Updated June 18
The vacant modular trailers intended to house Oak Bluffs town employees were not so vacant last month; police discovered people squatting inside.
On May 22 at 9:30 pm, police entered the trailers after receiving a tip that people were squatting inside, according to a police report. Several of the doors had keys in the locks, but one room was missing a key.
Inside the room, officers discovered personal items, makeshift beds, and clothing. Officers also discovered human waste “throughout the room” and “piled up” in the trailer’s bathrooms that don’t have running water.
“I can’t imagine it was good. Can’t imagine it was sanitary,” said Sgt. Dan Cassidy, who was not on the scene, but provided details from the police report.
Officers left the building, but returned at 2 am and identified a male, 32 years old, sleeping in the room. He told officers he was in the building so he could charge his phone in a warm place.
The man told police he received permission from “the program” to be in the building, and believed the trailers were a makeshift homeless shelter, part of the Parish Center next door. He said he “wasn’t doing any harm and thought since the building was unlocked that it was OK,” the report states.
Police charged the man with a breaking and entering misdemeanor. The man told officers another man was living in there. Police believe a third person was also living with them.
Officer Timothy Millerick, one of the responding officers, asked the man who was caught how long he had been staying in the building.
“I’m not homeless, I just bounce around. Sometimes I sleep in a tent because it’s cheaper than paying $1,000 in rent,” he said, according to the report.
Selectmen chair Brian Packish and town administrator Bob Whritenour went inside the trailers after the police had cleared out the inside.
Packish said there wasn’t any damage to the inside of the trailers, and it appeared the people who got inside had picked the lock on the door.
The break-in is the latest in a series of blunders that began last year when two rounds of bids for the new town hall came in millions of dollars over budget. Voters then shot down additional funding to meet bid prices, throwing the project into limbo and leaving the town with no new building, and locked into an 18-month lease for empty, unused trailers.
The $9.8 million approved by town voters at the 2017 annual town meeting included the cost of a new town hall and the temporary town hall trailers.
The six trailer modules, stuck together to form 4,200 square feet of office space, were leased from Modulese, a North Attleboro–based company. The trailers were leased for $8,200 a month for 18 months.
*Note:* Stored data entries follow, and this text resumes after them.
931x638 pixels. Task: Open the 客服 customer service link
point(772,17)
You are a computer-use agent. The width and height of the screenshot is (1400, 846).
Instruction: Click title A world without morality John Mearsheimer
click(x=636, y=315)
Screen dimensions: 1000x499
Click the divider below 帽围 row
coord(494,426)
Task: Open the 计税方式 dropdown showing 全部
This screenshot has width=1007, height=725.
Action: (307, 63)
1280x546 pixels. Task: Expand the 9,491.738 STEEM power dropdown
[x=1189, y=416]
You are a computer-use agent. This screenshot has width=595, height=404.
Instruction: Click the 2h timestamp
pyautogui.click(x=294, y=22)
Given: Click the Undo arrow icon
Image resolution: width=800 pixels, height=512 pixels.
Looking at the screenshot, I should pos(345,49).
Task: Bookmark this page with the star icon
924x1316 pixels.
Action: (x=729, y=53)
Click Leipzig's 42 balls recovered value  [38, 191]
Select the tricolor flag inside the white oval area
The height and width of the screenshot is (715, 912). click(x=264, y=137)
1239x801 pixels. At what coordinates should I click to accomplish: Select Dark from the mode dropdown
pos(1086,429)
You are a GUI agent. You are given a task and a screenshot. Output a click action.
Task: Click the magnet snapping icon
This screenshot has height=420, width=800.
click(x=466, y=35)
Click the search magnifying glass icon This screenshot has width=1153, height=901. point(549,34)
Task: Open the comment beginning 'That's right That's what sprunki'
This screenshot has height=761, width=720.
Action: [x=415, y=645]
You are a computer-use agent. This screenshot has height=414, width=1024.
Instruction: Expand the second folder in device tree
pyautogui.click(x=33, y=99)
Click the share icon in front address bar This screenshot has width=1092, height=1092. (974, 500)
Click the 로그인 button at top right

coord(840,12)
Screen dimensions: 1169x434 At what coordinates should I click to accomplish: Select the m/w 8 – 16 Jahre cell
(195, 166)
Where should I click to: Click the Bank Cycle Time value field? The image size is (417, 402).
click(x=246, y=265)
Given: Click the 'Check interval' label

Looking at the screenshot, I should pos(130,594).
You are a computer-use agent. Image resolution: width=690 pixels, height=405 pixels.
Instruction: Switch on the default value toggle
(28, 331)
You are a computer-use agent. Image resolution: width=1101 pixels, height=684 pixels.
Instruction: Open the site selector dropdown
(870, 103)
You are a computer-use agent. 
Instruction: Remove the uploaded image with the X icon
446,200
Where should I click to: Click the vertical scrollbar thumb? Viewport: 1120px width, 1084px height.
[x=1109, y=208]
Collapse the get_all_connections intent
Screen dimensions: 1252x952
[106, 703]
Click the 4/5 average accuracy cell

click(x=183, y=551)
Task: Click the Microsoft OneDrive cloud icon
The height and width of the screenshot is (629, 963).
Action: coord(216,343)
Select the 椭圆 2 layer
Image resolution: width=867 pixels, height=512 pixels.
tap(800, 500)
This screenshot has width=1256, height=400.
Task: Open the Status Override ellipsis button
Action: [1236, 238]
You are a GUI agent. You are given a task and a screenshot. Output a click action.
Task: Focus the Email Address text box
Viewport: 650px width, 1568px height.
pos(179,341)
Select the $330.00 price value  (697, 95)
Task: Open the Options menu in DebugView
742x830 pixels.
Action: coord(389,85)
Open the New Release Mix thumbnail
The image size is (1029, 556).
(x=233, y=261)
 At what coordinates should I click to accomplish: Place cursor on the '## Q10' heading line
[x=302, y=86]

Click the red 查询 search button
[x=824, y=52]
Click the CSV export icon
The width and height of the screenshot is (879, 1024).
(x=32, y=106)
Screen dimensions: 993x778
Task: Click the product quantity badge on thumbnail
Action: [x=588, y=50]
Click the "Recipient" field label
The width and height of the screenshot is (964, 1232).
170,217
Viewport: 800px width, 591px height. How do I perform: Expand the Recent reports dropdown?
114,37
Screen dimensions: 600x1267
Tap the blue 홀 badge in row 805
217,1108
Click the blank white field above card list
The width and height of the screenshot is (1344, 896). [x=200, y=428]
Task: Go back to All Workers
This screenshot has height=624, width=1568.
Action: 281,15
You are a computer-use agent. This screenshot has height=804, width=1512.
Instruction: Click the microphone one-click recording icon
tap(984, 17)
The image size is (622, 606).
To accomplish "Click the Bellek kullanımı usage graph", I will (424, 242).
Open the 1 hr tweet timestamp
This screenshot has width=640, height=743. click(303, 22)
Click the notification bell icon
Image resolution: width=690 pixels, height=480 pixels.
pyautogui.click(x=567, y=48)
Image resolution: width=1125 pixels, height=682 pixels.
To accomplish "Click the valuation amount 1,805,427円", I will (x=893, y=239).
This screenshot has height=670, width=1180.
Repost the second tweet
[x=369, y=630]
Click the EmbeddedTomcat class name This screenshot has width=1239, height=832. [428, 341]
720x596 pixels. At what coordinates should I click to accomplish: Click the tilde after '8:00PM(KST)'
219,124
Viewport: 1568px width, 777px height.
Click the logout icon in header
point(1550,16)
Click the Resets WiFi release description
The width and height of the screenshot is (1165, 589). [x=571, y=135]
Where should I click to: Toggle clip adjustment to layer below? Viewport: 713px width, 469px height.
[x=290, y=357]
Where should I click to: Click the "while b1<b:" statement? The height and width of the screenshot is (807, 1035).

After the lease runs out, the town has the option to rent the trailers out on a month-to-month basis.
“The trouble with the lease is that the cost to dismantle and remove is more significant than the timeline on the lease,” Packish said. “It’s unfortunate that we’re even in the position, but right now, unfortunately, it makes the most sense to keep them … which is a tough pill to swallow.”
Now coming up on 11 months into the lease, the town plans to move administration from the Oak Bluffs School into the trailers while extensive roof repairs are being done at the school.
After the new town hall project failed, the town decided to focus on renovating the current town hall with the funds raised at the 2017 town meeting. Town officials met with representatives from Icon Architecture, a Boston-based firm, on Wednesday. Packish said Icon will begin its feasibility study for renovations next week, which will take five to six weeks. After that, the town will hold the first public forum about the renovations.
Updated with more details from police report.